[Data entries]
================================

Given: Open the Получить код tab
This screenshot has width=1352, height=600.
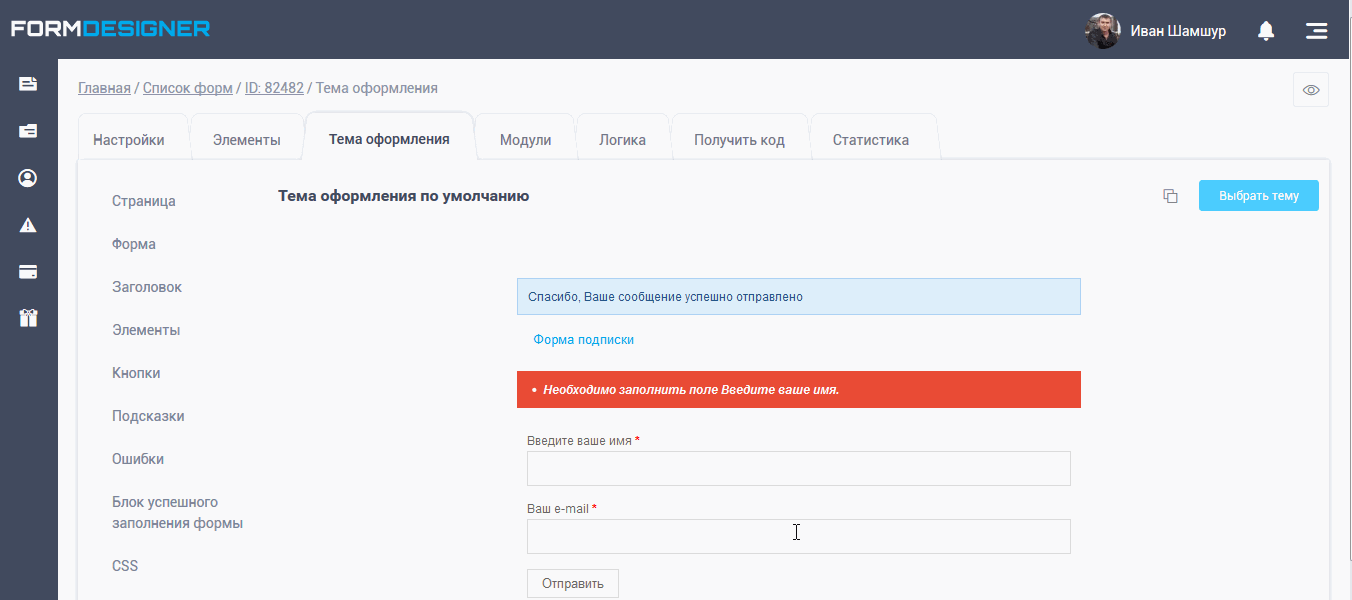Looking at the screenshot, I should click(x=740, y=139).
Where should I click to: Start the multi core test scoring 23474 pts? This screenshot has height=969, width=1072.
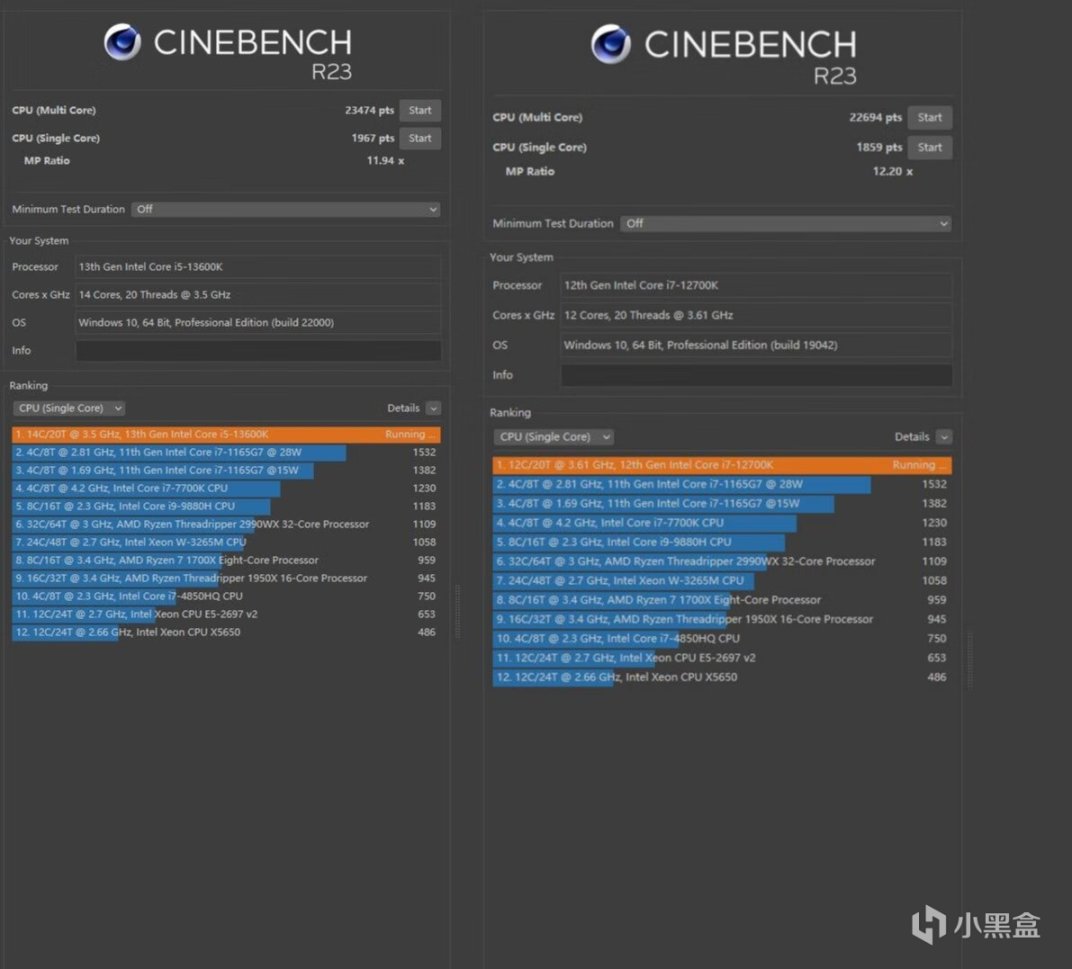[x=420, y=111]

================================

### PROBLEM DETAILS:
Please output all the data exactly as given, with the pictures omitted.

### WRITTEN ANSWER:
Given: Open the Получить код tab
This screenshot has width=1352, height=600.
Looking at the screenshot, I should click(x=740, y=139).
Where should I click to: Start the multi core test scoring 23474 pts? This screenshot has height=969, width=1072.
[x=420, y=111]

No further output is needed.